§ Text provided:
┏━━
Chien-Shiung Wu, born in 1912, was known as the Chinese Marie Curie.
On the 31st of May 1912, Dr. Chien-Shiung Wu was born in a small village in China called Liuhe, located very close to Shanghai.
(She was a Gemini like me, yay ☺️)
The same year Wu was born, the Chinese Republic was established. Her mam, named Funhua Fan was a teacher. Her dad was an engineer and his name was Zhong-Yi Wu. Chien-Sheung had two brothers, one young and one older than Chien. It was Wu’s dad who supported her into getting a university degree which was uncommon. However, considering that her dad founded the school she attended in her childhood, this is no surprise and also because her mother was a teacher and wanted a solid education for her daughter as well. Wu attended a boarding school after leaving her dads school and graduated top of the class in 1929. Wu was offered a place in a physics degree in a university in China called National Central University.
Wu was inspired by prolific scientist who were women, namely, Dr Marie Curie of Poland, and Dr Jing-Wei Gu an Asian physicist. In fact, Wu was mentored by Dr Gu after she graduated from university for a number of years. It she who encouraged Wu to travel to the USA to get a Masters Degree in Physics.
Wu studied in University of California where she met her future husband. I will get to him a few minutes. Wu studied nuclear physics in her Advanced Degree. She worked alongside the leading physicist Dr Ernest Lawrence and she worked in his Radiation Lab. Incredibly, Wu also got to work alongside J. Robert Oppenheimer and other students. Wu graduated with her Doctorate in 1940 and two years later she married Luke Chia-Liu Yuan who also studied Physics in UC Berkley.
Chien and Luke moved to the East Coast where she taught physics in Smith College then she got offered a job in Princeton University. Shortly afterwards, she became the first woman to teach in instruct in her department.
Around this time, there was building up of anti-Asian movement amongst locals on the West Coast. This was due to Japan’s bombing of Pearl Harbor just before the start of World War II.
┗━━
§ Source data:
┏━━
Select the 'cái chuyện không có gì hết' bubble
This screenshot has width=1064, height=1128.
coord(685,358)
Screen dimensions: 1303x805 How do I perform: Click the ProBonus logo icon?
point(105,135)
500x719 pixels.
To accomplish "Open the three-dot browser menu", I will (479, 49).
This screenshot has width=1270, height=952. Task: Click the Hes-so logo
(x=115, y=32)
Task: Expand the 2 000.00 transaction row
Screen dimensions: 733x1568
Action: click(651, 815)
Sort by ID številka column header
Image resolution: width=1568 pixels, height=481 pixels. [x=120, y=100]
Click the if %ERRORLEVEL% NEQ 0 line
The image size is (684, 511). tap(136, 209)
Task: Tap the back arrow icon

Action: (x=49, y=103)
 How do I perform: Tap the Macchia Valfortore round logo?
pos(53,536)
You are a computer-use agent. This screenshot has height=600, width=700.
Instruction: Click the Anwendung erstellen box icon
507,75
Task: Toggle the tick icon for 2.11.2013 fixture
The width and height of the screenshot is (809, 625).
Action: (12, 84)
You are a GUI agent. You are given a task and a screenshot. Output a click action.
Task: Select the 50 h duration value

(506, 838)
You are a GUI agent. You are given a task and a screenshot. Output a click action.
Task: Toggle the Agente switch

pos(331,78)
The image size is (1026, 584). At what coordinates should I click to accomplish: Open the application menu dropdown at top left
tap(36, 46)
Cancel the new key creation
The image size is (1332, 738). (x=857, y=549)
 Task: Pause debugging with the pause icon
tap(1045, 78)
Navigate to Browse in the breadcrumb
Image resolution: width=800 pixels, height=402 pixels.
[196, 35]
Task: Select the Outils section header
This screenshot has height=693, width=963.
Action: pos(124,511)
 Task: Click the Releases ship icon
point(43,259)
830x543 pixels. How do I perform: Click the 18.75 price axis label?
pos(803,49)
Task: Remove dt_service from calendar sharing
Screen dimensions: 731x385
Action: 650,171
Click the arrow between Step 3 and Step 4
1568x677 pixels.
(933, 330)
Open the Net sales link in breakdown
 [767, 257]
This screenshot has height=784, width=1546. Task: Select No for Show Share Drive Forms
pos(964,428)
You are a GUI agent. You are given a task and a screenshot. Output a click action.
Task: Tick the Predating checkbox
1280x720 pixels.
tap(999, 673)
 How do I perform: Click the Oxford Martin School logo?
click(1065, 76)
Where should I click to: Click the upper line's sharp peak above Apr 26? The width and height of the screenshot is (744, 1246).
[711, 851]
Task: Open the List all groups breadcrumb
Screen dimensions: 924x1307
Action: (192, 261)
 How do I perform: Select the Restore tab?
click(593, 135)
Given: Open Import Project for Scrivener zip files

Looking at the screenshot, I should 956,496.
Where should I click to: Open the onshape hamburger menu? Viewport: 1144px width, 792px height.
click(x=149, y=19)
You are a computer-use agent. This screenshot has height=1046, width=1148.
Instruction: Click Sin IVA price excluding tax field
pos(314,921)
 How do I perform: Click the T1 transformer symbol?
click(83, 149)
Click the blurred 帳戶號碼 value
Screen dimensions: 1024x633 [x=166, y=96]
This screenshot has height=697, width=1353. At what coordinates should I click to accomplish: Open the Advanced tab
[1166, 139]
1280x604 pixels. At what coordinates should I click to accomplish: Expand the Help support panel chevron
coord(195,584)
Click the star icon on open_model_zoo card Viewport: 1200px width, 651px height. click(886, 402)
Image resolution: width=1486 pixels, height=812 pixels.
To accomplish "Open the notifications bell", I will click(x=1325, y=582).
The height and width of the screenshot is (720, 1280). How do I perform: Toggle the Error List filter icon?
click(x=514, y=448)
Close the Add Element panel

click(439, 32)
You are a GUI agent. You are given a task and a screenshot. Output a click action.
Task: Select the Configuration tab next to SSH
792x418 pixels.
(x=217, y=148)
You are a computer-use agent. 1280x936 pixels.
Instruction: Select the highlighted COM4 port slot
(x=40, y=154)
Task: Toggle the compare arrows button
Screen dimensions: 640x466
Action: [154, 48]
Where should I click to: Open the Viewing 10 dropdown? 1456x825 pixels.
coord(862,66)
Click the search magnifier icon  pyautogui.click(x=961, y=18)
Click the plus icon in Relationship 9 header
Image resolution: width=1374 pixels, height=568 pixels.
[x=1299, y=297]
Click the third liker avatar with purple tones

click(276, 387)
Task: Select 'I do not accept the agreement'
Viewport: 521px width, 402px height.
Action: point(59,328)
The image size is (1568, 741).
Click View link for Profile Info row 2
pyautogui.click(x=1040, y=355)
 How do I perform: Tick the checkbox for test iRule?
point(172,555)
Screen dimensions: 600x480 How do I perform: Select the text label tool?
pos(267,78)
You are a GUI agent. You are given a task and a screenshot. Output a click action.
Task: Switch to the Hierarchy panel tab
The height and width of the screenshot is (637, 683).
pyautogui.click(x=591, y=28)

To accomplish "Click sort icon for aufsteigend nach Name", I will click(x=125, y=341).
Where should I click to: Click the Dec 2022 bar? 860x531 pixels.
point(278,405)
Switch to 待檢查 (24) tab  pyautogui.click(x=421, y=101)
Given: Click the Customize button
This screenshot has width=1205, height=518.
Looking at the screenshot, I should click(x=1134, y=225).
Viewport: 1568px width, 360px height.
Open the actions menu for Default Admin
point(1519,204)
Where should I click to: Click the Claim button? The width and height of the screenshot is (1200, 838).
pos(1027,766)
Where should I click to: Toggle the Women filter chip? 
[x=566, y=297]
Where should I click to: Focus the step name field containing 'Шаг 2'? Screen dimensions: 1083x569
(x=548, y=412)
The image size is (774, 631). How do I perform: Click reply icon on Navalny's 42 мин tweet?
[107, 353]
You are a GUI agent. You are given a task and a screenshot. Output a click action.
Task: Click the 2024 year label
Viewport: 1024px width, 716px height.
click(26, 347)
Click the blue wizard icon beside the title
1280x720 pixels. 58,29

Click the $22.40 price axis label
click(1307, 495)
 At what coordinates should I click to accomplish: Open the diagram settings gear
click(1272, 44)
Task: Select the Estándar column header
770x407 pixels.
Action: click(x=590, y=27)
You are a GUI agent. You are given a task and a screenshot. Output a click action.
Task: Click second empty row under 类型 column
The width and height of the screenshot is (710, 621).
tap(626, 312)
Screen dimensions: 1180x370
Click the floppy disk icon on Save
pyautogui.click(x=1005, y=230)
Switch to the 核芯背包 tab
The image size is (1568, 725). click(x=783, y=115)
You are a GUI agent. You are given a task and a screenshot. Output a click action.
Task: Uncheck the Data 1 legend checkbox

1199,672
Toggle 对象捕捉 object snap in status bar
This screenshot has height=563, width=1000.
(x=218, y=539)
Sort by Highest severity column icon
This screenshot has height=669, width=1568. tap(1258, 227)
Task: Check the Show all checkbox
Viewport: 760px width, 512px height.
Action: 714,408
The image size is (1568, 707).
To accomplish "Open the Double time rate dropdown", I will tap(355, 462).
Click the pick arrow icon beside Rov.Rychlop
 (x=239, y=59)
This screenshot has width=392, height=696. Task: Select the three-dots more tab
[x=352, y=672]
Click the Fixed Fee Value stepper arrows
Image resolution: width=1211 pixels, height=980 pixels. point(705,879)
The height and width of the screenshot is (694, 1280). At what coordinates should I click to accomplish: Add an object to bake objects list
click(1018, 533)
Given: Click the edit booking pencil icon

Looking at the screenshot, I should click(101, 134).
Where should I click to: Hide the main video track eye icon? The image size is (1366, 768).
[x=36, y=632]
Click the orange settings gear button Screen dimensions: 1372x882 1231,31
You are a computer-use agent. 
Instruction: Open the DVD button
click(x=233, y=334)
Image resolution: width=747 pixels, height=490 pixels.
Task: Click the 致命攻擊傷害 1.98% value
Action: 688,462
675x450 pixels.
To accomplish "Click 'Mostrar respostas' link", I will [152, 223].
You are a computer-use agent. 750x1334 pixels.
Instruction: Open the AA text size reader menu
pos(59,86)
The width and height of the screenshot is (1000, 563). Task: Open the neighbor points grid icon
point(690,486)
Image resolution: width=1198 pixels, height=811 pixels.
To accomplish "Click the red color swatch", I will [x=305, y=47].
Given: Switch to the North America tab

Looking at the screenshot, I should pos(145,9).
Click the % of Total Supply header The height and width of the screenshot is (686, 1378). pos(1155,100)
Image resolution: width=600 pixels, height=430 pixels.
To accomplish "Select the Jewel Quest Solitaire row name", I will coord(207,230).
┗━━
Extend the biography of Chien-Shiung Wu that appears before the data, starting right after its last sentence.

Columbia University contacted Wu where she participated in the Manhattan project. This was a classified government initiative during WWII to invent the first atomic weapons in the US with assistance from the country’s leading nuclear scientists. Chien Shiung-Wu contributed significantly to the process of the separation of Uranium by gaseous diffusion. This was a very important process for the atomic bomb. Her work in the initiative was incredibly valuable and she continued to offer her knowledge after the war was over.
Chien had a son who she named Vincen yuan in 1947. Vincent also became a physicist. Chien Wu became a citizen of the US in 1954 and continued to research beta decay at Columbia College. Two years later, Wu, two of Wu’s colleagues and theoretical physicists, Tsung Dao Lee and Chen NIng Yang who sought her assistance in beta decay. They asked her to do an incredibly challenging experiment to prove their theory that there was absolutely no evidence of the Law of Conservation of Parity during Beta Decay. Her experiments used radioactive cobalt at incredibly low temperatures of below zero degrees Fahrenheit. Wu’s work proved that nuclear particles of identical density don’t, in any way, shape or form act the same way during nuclear beta decay. This discovery totally contradicted the law of conservation of parity and supported Chen and Yang’s theory. Both of these men gained the Nobel Prize in Physics in 1957, but Wu gained very little recognition or applause. Many textbooks today refer to it as the Wu Experiment.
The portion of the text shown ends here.